**Stated task**
Reproduce verbatim the records below, starting at the line that contains "Where should I click to: Click the Nanticoke" and ending at the line that contains "(x=300, y=250)". Include both of those lines.
── Record excerpts
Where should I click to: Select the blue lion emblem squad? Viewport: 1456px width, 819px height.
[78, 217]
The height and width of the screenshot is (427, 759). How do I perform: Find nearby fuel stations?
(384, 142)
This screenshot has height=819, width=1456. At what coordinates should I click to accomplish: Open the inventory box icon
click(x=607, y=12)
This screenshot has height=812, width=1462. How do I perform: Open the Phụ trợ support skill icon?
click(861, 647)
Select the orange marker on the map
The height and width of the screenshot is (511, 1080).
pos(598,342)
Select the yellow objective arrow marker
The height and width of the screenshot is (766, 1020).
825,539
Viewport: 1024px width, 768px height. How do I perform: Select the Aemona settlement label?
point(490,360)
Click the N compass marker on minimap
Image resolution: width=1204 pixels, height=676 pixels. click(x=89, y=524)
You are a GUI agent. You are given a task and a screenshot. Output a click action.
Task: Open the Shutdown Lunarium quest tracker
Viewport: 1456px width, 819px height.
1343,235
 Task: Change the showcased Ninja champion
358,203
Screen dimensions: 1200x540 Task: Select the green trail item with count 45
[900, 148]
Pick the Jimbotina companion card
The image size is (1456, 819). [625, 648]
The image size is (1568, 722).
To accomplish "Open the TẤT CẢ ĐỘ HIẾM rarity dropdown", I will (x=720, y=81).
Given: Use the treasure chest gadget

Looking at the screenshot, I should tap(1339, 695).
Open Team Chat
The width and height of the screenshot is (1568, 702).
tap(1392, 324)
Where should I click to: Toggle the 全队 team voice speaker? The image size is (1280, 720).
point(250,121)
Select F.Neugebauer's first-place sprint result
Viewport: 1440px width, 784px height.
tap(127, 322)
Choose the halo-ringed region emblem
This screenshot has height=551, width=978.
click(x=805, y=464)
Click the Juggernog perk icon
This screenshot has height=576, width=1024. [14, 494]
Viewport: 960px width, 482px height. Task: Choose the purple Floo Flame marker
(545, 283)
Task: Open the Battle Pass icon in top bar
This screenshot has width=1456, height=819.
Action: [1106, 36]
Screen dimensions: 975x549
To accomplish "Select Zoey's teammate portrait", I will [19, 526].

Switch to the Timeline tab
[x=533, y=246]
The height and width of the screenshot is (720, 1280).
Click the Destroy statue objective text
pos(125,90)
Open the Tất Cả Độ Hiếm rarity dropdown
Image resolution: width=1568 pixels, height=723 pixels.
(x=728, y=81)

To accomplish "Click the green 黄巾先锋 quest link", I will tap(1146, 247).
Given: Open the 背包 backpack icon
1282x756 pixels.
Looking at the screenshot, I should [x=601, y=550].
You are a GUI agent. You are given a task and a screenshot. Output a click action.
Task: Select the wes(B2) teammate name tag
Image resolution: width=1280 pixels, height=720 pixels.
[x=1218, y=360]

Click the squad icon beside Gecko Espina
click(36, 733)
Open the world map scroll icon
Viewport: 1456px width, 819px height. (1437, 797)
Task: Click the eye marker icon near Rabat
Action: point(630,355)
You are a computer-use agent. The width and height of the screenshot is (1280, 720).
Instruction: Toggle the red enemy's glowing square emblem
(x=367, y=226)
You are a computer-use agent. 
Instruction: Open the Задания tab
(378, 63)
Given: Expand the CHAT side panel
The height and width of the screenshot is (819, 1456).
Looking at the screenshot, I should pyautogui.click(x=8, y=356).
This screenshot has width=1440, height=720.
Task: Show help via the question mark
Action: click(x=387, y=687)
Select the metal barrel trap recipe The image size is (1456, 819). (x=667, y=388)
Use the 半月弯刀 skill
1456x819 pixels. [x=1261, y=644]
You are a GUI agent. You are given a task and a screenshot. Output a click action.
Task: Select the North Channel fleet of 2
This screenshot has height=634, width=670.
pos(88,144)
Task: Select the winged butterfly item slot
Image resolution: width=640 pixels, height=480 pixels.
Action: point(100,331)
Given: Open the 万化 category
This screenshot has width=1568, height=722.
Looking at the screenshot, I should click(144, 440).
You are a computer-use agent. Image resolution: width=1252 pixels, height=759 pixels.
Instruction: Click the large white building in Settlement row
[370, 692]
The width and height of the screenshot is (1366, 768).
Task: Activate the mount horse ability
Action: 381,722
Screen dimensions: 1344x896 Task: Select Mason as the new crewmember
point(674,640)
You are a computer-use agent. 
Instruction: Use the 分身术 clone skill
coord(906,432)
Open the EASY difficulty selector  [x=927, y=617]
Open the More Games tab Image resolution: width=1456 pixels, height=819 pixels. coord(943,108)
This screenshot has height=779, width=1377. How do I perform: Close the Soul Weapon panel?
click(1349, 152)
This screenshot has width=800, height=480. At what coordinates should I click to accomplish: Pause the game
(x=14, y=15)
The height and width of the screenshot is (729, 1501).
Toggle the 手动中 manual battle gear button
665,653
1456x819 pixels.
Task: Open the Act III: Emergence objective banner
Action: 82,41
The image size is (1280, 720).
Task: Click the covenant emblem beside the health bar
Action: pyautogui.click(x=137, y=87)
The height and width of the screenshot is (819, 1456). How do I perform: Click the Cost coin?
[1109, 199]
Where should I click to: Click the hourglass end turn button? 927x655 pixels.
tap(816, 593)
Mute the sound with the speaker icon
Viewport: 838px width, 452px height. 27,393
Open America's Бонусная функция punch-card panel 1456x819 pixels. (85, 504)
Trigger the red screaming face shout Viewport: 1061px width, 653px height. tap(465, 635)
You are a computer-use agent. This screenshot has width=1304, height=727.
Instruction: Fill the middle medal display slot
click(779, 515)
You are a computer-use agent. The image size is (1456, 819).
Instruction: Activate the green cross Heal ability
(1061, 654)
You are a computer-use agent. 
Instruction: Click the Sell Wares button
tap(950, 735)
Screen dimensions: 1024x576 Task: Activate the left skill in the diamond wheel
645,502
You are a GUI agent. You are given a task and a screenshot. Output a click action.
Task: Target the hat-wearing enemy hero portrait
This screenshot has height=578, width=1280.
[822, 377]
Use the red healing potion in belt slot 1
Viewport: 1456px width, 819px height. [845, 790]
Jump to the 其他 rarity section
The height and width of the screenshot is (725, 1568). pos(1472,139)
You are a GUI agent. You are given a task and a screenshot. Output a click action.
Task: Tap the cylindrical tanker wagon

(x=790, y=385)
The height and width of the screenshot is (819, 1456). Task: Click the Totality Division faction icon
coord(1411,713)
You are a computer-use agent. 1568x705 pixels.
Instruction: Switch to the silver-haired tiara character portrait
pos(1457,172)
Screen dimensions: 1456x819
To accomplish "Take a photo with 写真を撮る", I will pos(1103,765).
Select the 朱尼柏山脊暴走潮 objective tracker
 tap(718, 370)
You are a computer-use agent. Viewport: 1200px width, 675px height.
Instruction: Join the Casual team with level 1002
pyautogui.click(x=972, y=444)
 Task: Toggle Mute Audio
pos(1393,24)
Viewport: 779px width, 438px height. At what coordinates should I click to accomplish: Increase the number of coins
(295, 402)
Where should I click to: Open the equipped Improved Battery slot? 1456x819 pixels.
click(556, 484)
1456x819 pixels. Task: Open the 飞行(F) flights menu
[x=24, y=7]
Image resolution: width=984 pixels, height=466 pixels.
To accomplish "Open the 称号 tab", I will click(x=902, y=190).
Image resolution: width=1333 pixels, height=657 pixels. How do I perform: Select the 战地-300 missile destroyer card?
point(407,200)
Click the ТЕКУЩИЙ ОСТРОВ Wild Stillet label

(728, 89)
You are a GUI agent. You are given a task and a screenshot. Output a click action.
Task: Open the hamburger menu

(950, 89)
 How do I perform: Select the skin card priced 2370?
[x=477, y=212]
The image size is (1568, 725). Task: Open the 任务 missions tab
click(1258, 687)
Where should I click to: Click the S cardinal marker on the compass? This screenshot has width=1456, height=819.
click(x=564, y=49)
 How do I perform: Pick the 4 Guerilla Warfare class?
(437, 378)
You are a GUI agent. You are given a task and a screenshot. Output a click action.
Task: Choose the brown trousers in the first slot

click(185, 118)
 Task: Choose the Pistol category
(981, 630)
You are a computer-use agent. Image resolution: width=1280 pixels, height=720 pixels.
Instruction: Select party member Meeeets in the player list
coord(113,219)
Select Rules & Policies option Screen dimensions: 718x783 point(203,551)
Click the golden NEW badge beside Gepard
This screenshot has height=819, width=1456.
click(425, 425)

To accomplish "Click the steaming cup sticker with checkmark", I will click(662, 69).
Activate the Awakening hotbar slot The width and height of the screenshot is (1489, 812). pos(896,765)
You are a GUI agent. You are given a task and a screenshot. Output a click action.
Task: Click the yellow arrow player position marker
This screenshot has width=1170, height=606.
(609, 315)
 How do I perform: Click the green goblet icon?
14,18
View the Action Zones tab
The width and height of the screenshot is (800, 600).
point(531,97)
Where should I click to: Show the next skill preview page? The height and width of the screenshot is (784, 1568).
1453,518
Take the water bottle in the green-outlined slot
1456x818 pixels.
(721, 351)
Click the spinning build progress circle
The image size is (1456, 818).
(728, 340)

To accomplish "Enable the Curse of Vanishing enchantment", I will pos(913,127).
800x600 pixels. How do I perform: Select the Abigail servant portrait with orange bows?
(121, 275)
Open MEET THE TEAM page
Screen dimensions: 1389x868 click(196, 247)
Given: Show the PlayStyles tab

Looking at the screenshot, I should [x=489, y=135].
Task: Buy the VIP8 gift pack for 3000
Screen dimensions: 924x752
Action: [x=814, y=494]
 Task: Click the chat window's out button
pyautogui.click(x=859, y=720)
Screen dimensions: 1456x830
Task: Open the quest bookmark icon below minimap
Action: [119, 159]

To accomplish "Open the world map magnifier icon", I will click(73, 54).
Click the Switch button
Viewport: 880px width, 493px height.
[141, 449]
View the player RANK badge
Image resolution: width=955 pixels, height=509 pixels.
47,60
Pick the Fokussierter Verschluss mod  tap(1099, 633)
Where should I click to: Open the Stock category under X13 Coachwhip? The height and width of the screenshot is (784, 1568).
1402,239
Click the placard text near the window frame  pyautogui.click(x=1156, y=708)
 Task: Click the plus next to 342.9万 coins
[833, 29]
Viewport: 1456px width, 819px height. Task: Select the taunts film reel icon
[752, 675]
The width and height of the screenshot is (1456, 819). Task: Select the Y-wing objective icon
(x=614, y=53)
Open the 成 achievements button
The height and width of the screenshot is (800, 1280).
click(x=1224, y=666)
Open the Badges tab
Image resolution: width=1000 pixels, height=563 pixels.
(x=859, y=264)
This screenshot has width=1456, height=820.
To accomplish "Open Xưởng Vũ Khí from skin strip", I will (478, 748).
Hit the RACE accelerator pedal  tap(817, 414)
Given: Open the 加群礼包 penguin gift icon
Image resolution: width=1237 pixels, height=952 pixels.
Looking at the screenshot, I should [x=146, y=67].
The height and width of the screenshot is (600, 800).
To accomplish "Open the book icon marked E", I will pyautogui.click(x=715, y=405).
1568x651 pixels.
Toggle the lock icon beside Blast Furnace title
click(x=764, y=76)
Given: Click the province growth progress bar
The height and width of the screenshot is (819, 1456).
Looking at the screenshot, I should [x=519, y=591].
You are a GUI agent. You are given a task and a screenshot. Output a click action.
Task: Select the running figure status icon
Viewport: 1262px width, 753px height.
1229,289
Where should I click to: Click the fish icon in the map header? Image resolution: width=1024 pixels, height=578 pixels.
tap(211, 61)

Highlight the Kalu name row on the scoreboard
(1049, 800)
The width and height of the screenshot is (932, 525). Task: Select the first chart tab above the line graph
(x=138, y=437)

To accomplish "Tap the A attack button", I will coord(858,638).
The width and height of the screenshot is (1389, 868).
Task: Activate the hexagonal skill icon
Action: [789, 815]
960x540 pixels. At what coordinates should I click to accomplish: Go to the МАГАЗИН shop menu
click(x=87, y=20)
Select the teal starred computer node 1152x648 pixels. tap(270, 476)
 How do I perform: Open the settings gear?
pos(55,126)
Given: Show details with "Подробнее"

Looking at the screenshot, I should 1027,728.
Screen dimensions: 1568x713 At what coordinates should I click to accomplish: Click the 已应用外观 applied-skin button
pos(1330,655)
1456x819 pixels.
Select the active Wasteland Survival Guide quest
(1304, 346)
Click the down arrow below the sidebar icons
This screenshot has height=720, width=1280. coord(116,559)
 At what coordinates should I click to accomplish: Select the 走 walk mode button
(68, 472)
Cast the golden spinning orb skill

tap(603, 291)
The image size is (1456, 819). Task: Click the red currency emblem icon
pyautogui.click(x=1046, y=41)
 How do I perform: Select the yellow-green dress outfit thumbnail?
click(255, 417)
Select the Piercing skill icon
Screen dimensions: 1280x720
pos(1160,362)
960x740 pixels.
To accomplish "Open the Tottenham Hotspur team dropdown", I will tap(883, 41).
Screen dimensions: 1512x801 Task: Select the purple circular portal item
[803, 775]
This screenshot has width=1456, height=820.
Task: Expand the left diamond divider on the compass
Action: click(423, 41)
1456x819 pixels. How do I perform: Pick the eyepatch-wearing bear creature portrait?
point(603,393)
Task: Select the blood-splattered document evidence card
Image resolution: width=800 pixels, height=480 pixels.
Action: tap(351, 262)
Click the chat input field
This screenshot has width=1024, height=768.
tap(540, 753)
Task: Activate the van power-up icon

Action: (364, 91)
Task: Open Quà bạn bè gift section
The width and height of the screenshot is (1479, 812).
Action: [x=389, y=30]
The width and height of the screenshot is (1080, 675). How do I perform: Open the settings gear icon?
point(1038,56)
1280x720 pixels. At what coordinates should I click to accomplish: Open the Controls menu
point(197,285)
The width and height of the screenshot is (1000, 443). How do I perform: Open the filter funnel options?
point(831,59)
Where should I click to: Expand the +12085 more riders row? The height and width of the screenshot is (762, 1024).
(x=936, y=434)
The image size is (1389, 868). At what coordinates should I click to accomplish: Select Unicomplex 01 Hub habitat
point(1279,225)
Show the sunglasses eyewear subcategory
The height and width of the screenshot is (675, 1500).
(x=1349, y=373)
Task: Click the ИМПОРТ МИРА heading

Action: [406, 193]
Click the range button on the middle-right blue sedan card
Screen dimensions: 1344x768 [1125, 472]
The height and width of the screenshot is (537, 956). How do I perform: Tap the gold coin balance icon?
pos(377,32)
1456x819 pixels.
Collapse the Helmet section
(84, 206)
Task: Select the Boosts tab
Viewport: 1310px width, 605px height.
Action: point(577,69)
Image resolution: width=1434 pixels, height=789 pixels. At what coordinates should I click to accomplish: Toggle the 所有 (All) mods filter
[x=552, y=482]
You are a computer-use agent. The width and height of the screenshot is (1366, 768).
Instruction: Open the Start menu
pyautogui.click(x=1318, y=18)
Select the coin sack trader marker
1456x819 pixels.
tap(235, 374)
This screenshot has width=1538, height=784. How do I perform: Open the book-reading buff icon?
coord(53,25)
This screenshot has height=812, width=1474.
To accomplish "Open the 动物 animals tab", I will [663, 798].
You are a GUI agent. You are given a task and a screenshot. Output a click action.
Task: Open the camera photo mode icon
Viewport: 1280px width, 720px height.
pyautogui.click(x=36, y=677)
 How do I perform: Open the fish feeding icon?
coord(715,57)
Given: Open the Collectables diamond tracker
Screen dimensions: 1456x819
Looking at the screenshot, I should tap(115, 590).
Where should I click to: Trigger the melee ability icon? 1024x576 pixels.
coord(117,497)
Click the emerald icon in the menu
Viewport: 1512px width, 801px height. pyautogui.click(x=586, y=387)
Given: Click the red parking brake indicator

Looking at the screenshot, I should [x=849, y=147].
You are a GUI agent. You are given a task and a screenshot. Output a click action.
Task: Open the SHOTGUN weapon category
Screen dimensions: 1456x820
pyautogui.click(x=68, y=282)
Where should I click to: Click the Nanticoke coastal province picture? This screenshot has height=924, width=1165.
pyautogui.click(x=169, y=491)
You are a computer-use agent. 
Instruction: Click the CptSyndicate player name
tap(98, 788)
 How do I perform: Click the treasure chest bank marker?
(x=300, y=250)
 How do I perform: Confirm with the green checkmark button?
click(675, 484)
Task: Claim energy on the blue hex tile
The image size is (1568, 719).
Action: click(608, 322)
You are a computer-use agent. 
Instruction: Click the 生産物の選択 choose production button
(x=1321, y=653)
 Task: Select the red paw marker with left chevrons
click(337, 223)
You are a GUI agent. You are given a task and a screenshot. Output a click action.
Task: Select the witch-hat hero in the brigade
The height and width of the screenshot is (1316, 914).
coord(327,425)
────
**Task result**
Where should I click to: Click the Nanticoke coastal province picture? This screenshot has height=924, width=1165.
pyautogui.click(x=169, y=491)
You are a computer-use agent. 
Instruction: Click the CptSyndicate player name
tap(98, 788)
 How do I perform: Click the treasure chest bank marker?
(x=300, y=250)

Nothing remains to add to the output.